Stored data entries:

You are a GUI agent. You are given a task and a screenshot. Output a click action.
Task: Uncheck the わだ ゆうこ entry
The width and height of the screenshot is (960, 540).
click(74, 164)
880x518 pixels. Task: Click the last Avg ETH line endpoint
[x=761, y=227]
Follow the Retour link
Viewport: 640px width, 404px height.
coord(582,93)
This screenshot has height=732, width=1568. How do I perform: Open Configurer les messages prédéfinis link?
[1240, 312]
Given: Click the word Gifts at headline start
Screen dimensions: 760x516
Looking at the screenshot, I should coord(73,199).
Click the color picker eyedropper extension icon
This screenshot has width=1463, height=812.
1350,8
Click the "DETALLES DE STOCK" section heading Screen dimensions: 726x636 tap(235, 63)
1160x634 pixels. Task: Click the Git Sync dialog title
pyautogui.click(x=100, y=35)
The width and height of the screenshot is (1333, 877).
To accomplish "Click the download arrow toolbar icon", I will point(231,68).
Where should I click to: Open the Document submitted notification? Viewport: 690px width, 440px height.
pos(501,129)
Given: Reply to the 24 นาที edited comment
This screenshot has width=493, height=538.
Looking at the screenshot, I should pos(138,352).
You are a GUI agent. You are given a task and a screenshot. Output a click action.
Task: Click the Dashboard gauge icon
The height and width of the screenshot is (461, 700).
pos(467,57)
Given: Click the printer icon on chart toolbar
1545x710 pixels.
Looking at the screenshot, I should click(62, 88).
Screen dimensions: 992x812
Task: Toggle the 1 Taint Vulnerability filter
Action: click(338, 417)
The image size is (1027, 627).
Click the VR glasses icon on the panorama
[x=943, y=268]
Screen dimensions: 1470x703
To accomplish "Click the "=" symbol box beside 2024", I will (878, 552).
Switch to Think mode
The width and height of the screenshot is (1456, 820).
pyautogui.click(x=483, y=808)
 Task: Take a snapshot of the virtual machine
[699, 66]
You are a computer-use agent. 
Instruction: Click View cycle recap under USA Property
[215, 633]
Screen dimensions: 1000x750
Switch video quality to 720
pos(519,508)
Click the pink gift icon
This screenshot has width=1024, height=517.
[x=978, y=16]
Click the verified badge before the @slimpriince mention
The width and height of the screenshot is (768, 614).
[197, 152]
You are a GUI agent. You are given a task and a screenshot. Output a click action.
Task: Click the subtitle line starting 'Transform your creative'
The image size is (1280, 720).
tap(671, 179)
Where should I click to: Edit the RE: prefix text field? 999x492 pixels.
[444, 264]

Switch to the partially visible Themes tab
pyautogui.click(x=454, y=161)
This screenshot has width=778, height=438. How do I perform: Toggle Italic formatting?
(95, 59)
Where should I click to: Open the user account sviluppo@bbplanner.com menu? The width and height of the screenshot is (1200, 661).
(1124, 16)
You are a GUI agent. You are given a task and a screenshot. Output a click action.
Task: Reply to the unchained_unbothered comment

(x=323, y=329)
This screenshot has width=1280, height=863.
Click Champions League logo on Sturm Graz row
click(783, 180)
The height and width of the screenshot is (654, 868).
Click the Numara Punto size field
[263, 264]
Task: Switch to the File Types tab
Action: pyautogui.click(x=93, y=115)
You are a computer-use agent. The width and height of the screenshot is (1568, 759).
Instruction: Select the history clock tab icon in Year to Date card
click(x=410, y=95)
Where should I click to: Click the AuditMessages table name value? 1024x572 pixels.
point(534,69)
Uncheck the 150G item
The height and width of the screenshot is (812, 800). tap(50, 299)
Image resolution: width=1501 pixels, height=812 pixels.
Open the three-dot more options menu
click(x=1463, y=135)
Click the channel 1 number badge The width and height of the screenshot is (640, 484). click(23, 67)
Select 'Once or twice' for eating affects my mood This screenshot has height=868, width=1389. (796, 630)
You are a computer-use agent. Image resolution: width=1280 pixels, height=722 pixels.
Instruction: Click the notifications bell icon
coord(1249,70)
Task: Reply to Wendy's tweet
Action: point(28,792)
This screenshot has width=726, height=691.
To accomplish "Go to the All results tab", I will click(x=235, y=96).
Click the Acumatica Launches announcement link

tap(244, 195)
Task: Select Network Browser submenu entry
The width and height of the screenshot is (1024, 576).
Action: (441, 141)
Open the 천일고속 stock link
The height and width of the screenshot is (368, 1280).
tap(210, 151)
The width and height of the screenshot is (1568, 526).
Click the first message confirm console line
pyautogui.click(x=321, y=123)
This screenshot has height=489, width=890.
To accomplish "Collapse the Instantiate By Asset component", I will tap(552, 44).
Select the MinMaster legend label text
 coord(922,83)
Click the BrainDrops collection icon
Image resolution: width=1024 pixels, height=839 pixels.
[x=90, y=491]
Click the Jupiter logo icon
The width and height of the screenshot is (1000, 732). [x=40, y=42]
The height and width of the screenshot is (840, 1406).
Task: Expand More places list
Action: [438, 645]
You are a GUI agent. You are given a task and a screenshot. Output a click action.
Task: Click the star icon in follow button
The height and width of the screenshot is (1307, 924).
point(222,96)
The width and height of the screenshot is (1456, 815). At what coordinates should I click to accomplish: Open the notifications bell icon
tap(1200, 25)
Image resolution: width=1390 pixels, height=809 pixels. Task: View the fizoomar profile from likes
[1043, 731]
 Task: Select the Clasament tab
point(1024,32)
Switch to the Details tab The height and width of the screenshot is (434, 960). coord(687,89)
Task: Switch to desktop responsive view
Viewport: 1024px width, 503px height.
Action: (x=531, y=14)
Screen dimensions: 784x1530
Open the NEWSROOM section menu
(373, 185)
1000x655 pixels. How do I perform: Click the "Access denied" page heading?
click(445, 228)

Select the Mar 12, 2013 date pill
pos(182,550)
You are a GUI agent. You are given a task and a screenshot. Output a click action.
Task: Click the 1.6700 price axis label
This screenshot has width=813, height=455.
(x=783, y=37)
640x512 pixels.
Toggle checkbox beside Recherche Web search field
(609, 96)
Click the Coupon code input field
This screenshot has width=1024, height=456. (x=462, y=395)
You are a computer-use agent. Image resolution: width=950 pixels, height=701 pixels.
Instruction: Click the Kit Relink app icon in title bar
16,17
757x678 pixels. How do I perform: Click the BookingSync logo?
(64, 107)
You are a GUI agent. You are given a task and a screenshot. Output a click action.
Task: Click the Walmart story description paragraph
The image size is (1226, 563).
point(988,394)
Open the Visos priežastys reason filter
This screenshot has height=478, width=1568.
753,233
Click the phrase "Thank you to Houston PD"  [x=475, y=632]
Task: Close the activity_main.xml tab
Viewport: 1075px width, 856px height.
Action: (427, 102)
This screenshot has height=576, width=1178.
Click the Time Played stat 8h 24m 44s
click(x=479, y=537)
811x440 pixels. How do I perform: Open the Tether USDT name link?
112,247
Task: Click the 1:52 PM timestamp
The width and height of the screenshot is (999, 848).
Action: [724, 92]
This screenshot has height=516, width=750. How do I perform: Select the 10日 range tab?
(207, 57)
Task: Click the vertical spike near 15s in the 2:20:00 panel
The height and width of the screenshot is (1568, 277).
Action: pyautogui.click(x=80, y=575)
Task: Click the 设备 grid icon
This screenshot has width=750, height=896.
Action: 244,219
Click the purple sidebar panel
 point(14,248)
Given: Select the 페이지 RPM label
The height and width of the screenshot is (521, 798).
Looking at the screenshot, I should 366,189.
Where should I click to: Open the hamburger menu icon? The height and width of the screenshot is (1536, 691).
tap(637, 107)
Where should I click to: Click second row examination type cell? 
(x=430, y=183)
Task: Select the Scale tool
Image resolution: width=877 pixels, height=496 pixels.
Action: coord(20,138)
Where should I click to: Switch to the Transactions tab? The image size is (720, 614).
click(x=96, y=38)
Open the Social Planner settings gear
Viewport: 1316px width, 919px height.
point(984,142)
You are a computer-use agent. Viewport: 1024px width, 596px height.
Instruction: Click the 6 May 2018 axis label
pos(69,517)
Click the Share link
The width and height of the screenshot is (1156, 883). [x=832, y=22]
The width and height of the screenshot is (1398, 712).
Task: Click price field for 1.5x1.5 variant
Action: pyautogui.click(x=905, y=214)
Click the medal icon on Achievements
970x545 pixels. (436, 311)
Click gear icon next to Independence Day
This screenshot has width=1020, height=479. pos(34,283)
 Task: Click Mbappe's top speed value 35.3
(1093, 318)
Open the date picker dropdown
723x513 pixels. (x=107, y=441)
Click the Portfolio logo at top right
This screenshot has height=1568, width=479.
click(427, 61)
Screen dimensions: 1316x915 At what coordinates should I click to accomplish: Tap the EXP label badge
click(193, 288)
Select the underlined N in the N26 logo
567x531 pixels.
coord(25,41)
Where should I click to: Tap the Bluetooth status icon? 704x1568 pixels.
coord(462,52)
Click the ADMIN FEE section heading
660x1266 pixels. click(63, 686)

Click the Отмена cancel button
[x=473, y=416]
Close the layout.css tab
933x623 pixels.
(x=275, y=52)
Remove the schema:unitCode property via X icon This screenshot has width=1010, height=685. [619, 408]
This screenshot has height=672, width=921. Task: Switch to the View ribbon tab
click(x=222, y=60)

• [Requirement] In the entries above, find the line holding "Where should I click to: Click second" and the line holding "You are a computer-use agent. Viewport: 1024px"; print both of them and every line between, exactly, and nothing else.

• [Reply to the task]
Where should I click to: Click second row examination type cell? 
(x=430, y=183)
Task: Select the Scale tool
Image resolution: width=877 pixels, height=496 pixels.
Action: coord(20,138)
Where should I click to: Switch to the Transactions tab? The image size is (720, 614).
click(x=96, y=38)
Open the Social Planner settings gear
Viewport: 1316px width, 919px height.
point(984,142)
You are a computer-use agent. Viewport: 1024px width, 596px height.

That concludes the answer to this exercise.